** Work order **
Go through the following data and transcribe exactly the stretch of lines from the one holding "Move Transformation constraint up in stack" to the one holding "Open the Furniture", both included.

Collected data
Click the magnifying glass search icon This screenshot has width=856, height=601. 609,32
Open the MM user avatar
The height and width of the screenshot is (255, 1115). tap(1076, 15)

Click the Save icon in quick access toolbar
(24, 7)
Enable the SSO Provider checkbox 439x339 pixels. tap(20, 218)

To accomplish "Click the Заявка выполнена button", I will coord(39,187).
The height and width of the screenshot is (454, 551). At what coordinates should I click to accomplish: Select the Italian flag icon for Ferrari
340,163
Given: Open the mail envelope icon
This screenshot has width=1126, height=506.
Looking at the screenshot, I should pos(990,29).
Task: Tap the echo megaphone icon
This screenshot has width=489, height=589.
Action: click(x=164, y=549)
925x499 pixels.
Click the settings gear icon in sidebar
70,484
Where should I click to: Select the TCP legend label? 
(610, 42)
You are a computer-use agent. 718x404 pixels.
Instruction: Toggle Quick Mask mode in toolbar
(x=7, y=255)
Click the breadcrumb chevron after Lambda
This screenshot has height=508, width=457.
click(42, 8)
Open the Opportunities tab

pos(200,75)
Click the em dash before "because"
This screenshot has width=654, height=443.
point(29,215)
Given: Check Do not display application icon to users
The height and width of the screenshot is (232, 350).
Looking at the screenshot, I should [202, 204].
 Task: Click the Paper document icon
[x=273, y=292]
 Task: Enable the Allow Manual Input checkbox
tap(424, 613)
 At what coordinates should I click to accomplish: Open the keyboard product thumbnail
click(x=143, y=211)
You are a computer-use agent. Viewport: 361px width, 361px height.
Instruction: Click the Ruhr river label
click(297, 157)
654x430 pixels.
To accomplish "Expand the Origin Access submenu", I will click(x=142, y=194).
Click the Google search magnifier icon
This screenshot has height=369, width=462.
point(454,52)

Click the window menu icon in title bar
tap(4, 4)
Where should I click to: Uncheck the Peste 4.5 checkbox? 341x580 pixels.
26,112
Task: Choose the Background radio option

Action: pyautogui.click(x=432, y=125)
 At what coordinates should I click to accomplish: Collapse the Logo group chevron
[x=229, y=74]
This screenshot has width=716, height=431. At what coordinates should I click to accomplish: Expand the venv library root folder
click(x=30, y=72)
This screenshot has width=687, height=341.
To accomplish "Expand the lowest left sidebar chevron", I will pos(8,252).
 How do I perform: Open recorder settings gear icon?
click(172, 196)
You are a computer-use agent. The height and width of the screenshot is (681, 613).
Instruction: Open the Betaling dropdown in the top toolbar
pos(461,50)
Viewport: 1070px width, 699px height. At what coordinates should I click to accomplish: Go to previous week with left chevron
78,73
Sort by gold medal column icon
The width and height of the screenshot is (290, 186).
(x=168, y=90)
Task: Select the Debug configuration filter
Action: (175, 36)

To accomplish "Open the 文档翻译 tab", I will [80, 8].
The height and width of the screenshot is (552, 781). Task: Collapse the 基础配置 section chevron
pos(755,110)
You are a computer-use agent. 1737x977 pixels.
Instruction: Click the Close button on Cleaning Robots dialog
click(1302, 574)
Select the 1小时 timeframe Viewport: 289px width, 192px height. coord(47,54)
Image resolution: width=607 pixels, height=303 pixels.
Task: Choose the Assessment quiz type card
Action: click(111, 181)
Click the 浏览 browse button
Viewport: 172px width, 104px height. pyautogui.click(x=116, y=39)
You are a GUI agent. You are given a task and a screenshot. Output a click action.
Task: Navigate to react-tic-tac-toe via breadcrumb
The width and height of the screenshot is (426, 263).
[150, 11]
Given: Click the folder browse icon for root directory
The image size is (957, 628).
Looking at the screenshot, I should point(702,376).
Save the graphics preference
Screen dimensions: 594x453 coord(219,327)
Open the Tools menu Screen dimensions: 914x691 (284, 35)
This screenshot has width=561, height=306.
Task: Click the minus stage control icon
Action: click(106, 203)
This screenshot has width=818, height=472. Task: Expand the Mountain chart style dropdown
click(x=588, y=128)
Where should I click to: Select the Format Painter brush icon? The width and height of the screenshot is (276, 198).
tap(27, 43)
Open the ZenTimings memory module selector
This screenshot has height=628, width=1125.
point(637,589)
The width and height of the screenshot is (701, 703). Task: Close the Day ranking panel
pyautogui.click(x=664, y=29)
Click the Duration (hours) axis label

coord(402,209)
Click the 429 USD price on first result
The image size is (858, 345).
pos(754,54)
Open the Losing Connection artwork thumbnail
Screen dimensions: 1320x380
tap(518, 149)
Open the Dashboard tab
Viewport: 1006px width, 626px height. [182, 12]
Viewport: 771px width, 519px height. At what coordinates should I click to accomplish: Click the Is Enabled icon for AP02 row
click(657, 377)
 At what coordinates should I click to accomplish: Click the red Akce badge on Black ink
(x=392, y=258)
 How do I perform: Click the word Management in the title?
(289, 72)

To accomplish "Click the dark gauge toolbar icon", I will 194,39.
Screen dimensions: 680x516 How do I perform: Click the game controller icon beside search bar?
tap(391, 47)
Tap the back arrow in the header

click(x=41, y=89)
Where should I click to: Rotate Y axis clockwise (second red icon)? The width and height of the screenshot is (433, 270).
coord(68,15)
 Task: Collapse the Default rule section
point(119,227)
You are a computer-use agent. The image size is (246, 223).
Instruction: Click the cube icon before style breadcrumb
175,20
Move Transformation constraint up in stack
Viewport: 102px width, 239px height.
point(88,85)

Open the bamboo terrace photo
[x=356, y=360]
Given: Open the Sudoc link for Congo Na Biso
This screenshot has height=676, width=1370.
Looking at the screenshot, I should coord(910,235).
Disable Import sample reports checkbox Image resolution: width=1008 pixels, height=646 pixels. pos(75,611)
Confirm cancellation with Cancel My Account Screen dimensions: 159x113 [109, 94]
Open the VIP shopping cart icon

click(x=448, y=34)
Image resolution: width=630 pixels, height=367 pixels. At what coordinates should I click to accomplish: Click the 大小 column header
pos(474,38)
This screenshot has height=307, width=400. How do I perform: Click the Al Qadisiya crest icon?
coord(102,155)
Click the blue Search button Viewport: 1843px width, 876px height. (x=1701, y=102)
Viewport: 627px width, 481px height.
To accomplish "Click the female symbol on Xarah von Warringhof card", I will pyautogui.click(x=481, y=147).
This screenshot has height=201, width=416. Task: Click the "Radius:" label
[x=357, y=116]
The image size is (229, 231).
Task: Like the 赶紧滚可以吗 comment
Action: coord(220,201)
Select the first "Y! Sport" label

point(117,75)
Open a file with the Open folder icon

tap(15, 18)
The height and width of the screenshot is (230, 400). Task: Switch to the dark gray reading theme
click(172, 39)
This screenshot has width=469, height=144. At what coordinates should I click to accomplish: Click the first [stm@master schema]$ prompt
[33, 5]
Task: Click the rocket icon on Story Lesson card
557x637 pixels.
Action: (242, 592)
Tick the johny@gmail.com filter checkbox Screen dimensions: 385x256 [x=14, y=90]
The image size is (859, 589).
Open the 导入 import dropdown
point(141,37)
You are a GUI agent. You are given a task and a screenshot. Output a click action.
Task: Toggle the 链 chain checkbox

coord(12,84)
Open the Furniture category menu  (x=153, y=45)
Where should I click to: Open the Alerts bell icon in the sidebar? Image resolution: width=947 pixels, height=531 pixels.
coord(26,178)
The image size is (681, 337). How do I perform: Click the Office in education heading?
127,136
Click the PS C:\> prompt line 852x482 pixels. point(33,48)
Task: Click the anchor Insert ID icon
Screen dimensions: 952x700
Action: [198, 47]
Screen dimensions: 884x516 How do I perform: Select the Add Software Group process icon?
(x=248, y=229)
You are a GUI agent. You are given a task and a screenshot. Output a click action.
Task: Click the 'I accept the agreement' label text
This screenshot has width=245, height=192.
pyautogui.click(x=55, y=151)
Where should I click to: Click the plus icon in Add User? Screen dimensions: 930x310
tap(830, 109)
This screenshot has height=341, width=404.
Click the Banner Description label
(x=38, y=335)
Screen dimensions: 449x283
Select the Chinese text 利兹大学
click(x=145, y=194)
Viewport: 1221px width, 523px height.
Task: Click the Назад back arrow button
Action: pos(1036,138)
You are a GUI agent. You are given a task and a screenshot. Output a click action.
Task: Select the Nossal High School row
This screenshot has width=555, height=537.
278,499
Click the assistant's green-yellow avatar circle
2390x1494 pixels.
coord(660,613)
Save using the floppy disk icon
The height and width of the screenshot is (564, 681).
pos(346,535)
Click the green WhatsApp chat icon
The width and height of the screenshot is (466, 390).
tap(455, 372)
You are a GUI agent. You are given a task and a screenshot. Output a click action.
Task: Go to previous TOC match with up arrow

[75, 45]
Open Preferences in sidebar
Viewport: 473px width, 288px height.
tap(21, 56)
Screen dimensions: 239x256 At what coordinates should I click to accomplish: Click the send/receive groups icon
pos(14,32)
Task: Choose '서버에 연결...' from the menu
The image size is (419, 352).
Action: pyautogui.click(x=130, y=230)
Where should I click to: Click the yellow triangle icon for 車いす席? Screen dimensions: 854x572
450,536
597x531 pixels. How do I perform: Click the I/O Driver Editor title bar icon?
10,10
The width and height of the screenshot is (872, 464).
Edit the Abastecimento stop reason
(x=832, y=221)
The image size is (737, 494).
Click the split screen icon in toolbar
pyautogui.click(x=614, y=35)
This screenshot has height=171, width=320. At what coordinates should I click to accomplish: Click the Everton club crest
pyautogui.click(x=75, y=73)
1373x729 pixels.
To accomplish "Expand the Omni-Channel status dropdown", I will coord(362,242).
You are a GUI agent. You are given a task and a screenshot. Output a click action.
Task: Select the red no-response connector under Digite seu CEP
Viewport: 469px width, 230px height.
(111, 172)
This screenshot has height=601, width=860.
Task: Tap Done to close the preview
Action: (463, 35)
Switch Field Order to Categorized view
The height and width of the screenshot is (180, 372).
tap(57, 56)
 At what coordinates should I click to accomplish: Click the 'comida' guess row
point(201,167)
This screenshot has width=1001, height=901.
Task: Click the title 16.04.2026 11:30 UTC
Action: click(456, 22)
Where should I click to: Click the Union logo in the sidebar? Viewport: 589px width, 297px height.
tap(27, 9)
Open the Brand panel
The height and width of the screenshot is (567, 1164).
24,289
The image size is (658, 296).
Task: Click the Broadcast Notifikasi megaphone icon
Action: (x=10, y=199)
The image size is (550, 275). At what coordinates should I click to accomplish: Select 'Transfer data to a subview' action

** Task result **
Move Transformation constraint up in stack
Viewport: 102px width, 239px height.
point(88,85)

Open the bamboo terrace photo
[x=356, y=360]
Given: Open the Sudoc link for Congo Na Biso
This screenshot has height=676, width=1370.
Looking at the screenshot, I should coord(910,235).
Disable Import sample reports checkbox Image resolution: width=1008 pixels, height=646 pixels. pos(75,611)
Confirm cancellation with Cancel My Account Screen dimensions: 159x113 [109, 94]
Open the VIP shopping cart icon

click(x=448, y=34)
Image resolution: width=630 pixels, height=367 pixels. At what coordinates should I click to accomplish: Click the 大小 column header
pos(474,38)
This screenshot has height=307, width=400. How do I perform: Click the Al Qadisiya crest icon?
coord(102,155)
Click the blue Search button Viewport: 1843px width, 876px height. (x=1701, y=102)
Viewport: 627px width, 481px height.
To accomplish "Click the female symbol on Xarah von Warringhof card", I will pyautogui.click(x=481, y=147).
This screenshot has height=201, width=416. Task: Click the "Radius:" label
[x=357, y=116]
The image size is (229, 231).
Task: Like the 赶紧滚可以吗 comment
Action: coord(220,201)
Select the first "Y! Sport" label

point(117,75)
Open a file with the Open folder icon

tap(15, 18)
The height and width of the screenshot is (230, 400). Task: Switch to the dark gray reading theme
click(172, 39)
This screenshot has width=469, height=144. At what coordinates should I click to accomplish: Click the first [stm@master schema]$ prompt
[33, 5]
Task: Click the rocket icon on Story Lesson card
557x637 pixels.
Action: (242, 592)
Tick the johny@gmail.com filter checkbox Screen dimensions: 385x256 [x=14, y=90]
The image size is (859, 589).
Open the 导入 import dropdown
point(141,37)
You are a GUI agent. You are given a task and a screenshot. Output a click action.
Task: Toggle the 链 chain checkbox

coord(12,84)
Open the Furniture category menu  (x=153, y=45)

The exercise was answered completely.